G. Conforme afirmou a Recorrente, a mesma sentiu-se tentada a seguir a sugestão do militar da GNR quando questionou se eram os filhos do Sr. BB, conforme resulta da fundamentação.

H. Consta, ainda, da fundamentação que o militar da GNR que redigiu o auto não se lembrava daquele auto, mas que lê sempre o teor das declarações.

I. A versão do militar da GNR que não se lembra dos factos merece toda a credibilidade.

J. Aqui chegados, a única prova produzida e com conhecimento directo dos factos é a versão da Recorrente e não a do militar que não se lembra dos factos…

K. O que demonstra cabalmente que a Recorrente não praticou o crime em questão, conquanto que não contou versões antagónicas e contrárias entre si dos depoimentos.

L. Nenhuma das versões são contrárias uma à outra, nem contrária à verdade dos factos, motivo pelo qual, a Recorrente não praticou qualquer crime de falsidade de depoimento, em virtude de não se verificar o elemento objectivo do tipo de ilícito.

M. Ficamos sem saber se o dolo é eventual, directo ou necessário.

N. Não está provado nem se fundamenta se a Recorrente teve a intenção de prestar falso depoimento, logo não está provado o dolo directo.

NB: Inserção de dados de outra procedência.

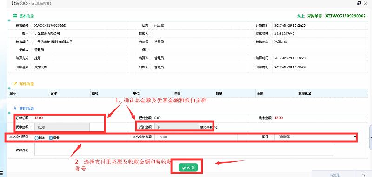Click the yen icon beside 费用信息
This screenshot has height=177, width=372.
[x=15, y=109]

O. Também não está provado nem fundamentado que a Recorrente previu o facto como consequência necessária da sua conduta, logo não está demonstrado nem fundamentado o dolo necessário.

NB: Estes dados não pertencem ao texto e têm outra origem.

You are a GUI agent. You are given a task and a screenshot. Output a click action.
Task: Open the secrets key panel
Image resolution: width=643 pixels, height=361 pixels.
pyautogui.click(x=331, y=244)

P. Por fim, não está provado nem fundamentado que a Recorrente se conformou com a realização do facto como consequência possível da conduta, motivo pelo qual, não se verifica o dolo eventual.

Q. Logo, não resta outra solução, se não absolver a Recorrente da condenação que lhe foi determinada, conquanto que não se verificam os elementos objectivos e subjectivos.

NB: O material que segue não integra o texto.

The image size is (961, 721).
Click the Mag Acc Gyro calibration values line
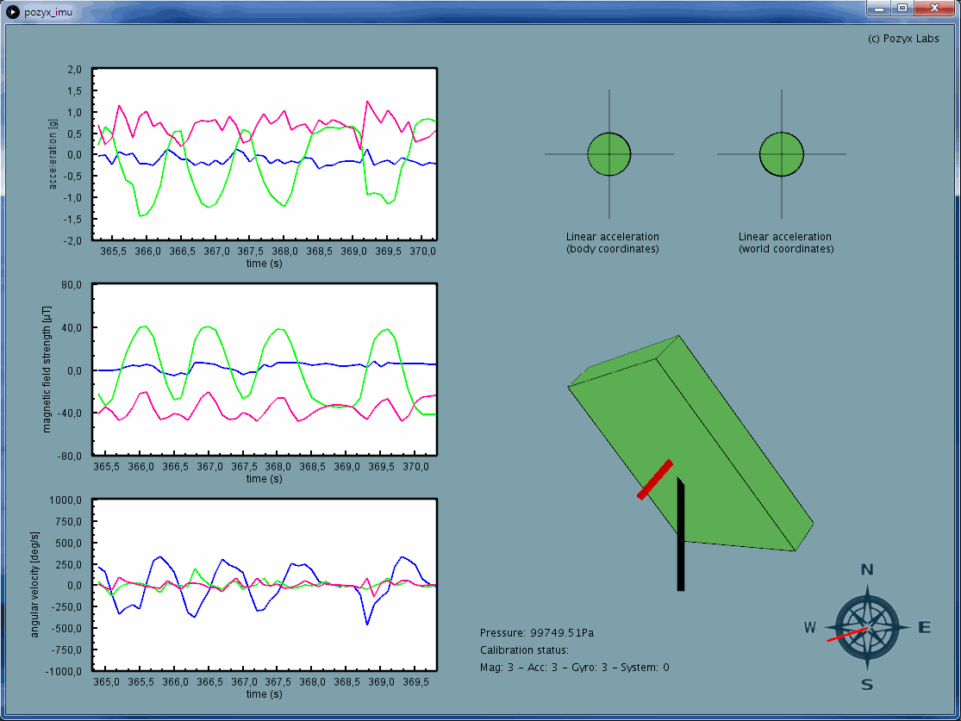[574, 668]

Assim, nestes termos e nos demais de direito que V. Exa., doutamente suprirá, deve dar provimento ao presente recurso de apelação e, bem assim, absolver a Recorrente da condenação fixada pelo Tribunal a quo, fazendo-se assim a habitual Justiça!!!

3. O recurso foi admitido, a subir imediatamente, nos próprios autos e com efeito suspensivo.

4. A Magistrada do Ministério Público junto do tribunal a quo apresentou resposta à motivação de recurso, pugnando pelo seu não provimento.

5. Neste Tribunal da Relação, o Exmº Procurador-Geral Adjunto emitiu parecer no sentido de o recurso ser julgado improcedente.

6. Foi cumprido o estabelecido no artigo 417º, nº 2, do CPP, não tendo sido apresentada resposta.

7. Colhidos os vistos, foram os autos à conferência.

Cumpre apreciar e decidir.

II - FUNDAMENTAÇÃO

1. Âmbito do Recurso

O âmbito do recurso é delimitado pelas conclusões que o recorrente extrai da respectiva motivação, havendo ainda que ponderar as questões de conhecimento oficioso, mormente os vícios enunciados no artigo 410º, nº 2, do CPP – neste sentido, Germano Marques da Silva, Curso de Processo Penal, III, 2ª edição, Editorial Verbo, pág. 335; Simas Santos e Leal Henriques, Recursos em Processo Penal, 6ª edição, Edições Rei dos Livros, pág. 103, Ac. do STJ de 28/04/99, CJ/STJ, 1999, Tomo 2, pág. 196 e Ac. do Pleno do STJ nº 7/95, de 19/10/1995, DR I Série A, de 28/12/1995.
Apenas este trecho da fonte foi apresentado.